Hello, I'm the fortunate owner of Cythera (hull 992M). She was born Alden green, however the previous owner had her topsides refinished using a custom Awlgrip Deep Turquoise (H5332). I'm obviously partial, but I can assure you she catches everyone's eye where ever we sail. Good luck!

Capt Barry


----------



## sharedwatch (Aug 9, 2008)

Great Looking Boat Barry.

I have painted her a bit more boring white but it came out very nice. I'll post some pics after I pull them off the camera.

JZ


----------



## bljones (Oct 13, 2008)

"There are only two colors to paint a boat, black or white, and only a fool would paint a boat black." -Nathanael G. Herreshoff

Great designer, lousy eye for colour, IMO.

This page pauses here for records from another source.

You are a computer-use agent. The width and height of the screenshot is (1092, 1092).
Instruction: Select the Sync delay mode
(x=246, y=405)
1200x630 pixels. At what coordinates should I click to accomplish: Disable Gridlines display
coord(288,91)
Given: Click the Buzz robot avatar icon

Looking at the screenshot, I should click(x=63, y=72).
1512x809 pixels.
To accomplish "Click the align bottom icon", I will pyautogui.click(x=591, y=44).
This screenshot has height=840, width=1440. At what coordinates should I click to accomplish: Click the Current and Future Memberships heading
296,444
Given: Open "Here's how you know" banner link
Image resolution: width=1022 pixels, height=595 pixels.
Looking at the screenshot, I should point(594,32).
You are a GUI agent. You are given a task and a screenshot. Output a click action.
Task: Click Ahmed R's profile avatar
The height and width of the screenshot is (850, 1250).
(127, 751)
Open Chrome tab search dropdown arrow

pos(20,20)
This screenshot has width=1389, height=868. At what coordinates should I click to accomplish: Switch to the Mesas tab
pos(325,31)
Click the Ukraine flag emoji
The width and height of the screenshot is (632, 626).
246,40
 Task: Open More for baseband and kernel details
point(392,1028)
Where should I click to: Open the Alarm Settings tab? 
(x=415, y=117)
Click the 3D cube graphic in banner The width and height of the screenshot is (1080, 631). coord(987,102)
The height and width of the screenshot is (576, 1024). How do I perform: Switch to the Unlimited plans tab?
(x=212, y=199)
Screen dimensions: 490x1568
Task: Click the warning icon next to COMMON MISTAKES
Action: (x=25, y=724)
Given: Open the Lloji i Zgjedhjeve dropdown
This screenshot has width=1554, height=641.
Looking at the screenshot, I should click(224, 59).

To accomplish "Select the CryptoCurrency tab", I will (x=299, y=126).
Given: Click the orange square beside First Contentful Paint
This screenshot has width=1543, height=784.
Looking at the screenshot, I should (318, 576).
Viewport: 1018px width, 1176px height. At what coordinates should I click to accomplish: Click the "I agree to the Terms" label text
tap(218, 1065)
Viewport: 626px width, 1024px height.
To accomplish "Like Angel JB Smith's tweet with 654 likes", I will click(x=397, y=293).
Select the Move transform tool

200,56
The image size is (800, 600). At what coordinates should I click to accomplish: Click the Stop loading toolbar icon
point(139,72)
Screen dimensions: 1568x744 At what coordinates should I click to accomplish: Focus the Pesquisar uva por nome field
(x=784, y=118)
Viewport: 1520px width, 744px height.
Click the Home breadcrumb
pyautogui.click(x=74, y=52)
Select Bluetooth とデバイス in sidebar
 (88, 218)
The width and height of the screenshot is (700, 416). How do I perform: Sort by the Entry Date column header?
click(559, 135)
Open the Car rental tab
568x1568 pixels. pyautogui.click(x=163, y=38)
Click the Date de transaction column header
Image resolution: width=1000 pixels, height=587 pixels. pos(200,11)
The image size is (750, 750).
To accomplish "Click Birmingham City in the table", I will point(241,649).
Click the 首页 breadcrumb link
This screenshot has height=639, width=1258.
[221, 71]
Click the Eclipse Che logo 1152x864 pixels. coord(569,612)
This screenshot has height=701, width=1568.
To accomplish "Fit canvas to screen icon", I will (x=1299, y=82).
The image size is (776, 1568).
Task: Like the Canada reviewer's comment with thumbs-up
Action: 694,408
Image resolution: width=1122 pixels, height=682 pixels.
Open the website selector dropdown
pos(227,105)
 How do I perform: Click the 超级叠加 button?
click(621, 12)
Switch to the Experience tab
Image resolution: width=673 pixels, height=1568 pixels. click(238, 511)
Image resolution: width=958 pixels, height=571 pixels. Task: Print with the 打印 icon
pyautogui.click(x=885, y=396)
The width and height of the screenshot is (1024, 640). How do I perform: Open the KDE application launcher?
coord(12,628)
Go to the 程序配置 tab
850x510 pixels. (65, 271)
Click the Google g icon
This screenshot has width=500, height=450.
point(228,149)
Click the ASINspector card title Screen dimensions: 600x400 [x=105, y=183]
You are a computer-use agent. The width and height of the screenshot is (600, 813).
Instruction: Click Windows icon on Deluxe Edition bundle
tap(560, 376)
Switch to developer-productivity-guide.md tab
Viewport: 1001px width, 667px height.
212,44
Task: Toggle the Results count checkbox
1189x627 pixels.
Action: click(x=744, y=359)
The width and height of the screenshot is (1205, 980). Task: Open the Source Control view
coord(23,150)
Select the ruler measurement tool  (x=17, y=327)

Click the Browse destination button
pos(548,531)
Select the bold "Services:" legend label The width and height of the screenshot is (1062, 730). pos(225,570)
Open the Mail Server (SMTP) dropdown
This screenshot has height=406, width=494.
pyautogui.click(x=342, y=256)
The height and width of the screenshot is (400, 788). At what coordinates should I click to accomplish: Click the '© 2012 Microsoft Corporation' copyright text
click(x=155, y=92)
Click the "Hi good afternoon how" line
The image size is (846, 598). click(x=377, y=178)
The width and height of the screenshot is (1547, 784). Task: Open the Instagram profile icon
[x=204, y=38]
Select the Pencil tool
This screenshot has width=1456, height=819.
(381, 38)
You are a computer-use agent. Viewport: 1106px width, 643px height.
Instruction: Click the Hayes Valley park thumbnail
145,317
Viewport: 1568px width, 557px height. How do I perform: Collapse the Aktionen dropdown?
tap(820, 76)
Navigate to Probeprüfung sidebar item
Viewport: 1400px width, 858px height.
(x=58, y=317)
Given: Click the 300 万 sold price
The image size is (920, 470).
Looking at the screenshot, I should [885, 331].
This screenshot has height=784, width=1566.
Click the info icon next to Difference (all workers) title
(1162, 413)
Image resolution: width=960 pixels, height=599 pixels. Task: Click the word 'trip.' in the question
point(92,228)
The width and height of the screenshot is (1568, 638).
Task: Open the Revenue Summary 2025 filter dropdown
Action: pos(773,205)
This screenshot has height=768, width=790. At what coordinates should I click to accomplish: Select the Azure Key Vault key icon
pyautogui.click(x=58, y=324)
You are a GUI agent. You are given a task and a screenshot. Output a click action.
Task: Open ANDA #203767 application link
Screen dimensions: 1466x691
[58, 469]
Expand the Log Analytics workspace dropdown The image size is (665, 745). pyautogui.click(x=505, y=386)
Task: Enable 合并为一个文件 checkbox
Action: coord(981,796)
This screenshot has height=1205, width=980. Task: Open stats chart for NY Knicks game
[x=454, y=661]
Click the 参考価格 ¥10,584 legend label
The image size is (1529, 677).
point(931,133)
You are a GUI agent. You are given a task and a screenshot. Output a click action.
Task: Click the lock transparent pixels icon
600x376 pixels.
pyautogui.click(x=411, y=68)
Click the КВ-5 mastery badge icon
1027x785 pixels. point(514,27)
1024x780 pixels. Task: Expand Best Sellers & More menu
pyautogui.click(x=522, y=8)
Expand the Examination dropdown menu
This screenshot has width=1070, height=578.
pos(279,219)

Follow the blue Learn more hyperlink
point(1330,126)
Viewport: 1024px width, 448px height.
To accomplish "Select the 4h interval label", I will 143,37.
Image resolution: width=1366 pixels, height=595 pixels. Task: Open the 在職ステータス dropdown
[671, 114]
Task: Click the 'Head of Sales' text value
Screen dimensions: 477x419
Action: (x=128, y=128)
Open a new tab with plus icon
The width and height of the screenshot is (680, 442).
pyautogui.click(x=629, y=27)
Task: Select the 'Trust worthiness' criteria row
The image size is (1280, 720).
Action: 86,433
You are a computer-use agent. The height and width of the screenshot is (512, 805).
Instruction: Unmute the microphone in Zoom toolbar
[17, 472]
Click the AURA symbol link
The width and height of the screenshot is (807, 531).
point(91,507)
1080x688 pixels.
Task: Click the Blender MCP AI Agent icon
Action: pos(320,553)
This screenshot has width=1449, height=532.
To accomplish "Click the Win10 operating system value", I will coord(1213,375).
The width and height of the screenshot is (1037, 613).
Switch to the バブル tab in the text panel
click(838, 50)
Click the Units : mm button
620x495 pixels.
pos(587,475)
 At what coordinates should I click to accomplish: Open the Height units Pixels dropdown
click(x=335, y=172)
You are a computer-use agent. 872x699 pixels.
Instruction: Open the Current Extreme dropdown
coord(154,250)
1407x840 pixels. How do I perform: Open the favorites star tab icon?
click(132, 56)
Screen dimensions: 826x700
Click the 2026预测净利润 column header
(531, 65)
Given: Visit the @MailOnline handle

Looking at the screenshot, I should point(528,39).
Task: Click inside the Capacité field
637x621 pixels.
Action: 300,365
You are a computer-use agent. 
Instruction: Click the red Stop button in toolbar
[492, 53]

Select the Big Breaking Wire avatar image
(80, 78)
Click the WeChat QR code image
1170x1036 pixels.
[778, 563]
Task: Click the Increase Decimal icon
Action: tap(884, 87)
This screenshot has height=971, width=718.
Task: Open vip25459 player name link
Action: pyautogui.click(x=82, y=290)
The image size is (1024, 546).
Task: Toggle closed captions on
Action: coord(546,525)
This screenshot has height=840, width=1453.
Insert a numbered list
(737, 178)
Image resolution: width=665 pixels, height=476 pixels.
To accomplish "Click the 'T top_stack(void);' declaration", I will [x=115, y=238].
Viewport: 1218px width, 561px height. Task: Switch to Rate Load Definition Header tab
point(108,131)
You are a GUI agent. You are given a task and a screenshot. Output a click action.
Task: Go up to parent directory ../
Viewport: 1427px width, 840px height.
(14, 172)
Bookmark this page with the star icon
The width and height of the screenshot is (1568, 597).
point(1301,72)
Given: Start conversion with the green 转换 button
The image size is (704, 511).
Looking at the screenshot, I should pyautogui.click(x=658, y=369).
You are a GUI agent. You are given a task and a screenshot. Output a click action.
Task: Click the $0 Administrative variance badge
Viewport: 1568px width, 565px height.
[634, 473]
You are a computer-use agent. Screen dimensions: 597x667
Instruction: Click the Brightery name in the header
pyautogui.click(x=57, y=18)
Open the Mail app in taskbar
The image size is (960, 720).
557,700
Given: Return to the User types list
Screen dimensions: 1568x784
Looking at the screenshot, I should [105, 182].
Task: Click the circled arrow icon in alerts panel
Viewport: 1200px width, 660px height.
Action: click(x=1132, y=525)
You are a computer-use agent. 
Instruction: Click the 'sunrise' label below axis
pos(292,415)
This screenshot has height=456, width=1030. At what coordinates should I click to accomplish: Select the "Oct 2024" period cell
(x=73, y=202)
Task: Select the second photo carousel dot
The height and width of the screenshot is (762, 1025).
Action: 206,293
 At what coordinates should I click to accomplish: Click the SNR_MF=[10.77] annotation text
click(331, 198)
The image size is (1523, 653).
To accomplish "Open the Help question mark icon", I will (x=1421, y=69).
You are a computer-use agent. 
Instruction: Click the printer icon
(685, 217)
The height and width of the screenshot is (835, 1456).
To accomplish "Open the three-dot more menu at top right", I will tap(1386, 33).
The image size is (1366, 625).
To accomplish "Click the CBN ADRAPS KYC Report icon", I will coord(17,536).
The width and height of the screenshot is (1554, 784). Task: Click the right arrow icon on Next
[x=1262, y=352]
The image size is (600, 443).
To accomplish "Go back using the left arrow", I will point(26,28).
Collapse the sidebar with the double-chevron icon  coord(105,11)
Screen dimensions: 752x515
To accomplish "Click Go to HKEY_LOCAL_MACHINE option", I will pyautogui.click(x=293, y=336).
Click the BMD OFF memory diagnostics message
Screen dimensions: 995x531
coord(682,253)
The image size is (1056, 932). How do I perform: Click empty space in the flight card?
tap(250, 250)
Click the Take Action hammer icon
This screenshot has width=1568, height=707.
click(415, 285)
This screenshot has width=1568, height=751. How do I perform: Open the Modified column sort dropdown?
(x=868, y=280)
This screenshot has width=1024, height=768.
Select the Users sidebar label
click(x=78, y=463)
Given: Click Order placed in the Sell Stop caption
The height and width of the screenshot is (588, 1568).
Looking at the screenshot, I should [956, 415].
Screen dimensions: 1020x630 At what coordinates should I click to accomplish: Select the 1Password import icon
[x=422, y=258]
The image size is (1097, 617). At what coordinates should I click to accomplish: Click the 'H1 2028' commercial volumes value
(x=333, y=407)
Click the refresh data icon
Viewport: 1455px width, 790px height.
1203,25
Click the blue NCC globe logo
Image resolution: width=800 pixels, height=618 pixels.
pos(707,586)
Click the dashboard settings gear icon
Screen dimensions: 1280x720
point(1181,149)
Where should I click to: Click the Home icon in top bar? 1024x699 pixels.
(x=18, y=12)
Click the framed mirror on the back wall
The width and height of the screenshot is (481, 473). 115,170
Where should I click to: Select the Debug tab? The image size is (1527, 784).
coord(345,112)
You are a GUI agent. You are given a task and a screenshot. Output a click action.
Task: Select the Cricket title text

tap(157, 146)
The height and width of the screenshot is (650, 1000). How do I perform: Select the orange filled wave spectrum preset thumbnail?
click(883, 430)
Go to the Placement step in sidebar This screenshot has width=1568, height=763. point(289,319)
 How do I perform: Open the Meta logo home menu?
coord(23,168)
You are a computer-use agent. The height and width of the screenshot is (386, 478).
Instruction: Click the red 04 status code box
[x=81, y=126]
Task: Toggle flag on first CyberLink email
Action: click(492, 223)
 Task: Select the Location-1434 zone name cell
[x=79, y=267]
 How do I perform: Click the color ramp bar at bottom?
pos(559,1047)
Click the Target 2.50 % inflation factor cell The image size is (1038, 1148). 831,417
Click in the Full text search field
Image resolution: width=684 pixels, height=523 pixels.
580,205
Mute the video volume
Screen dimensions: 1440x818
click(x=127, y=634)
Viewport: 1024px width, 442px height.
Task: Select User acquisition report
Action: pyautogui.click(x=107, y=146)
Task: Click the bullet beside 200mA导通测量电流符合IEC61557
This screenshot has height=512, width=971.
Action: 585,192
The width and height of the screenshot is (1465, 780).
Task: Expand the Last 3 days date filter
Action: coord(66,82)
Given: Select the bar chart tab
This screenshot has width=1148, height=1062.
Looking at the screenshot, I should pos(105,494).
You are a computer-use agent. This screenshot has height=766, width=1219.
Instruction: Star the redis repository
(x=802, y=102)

Blue and gold makes even cheap boats look good. And it makes old teak look great.


----------



## DNile (Jan 31, 2010)

*my new "yacht"...*

this is my new 1987 Com-Pac 19/2, awlgrip deck and topsides...
bottom is black, topside color is jade mist green and top deck is oyster white.
i'll post the pics in the next post...


----------



## DNile (Jan 31, 2010)

*my new "yacht"...the pictures*


----------



## SecondWindNC (Dec 29, 2008)

DNile you may be running into the restriction on posting pictures until you have 5 posts. But you're almost there!


----------



## DNile (Jan 31, 2010)

oh...
actually it said it was a minimum of 2 posts!
not sure what happened!
i'm gonna try again...

edit..
when i upload the pix, they show up, but then they seem to get lost!


----------



## DNile (Jan 31, 2010)

alrught,
i think i worked it out, so here are my pictures...


----------



## Sailphast scituate (Mar 8, 2013)

Maine sail,
What all grip color did you use? Trying to do that stars and strip blue but can not decide on which shade is the closest?


----------



## Maine Sail (Jan 6, 2003)

Sailphast scituate said:


> Maine sail,
> What all grip color did you use? Trying to do that stars and strip blue but can not decide on which shade is the closest?


The color is called "Stars & Stripes Blue" it is an Awlgrip custom color you won't likely find on the color chart. Alexseal shows it on theirs but Awlgrip does not, unless they recently added it.


----------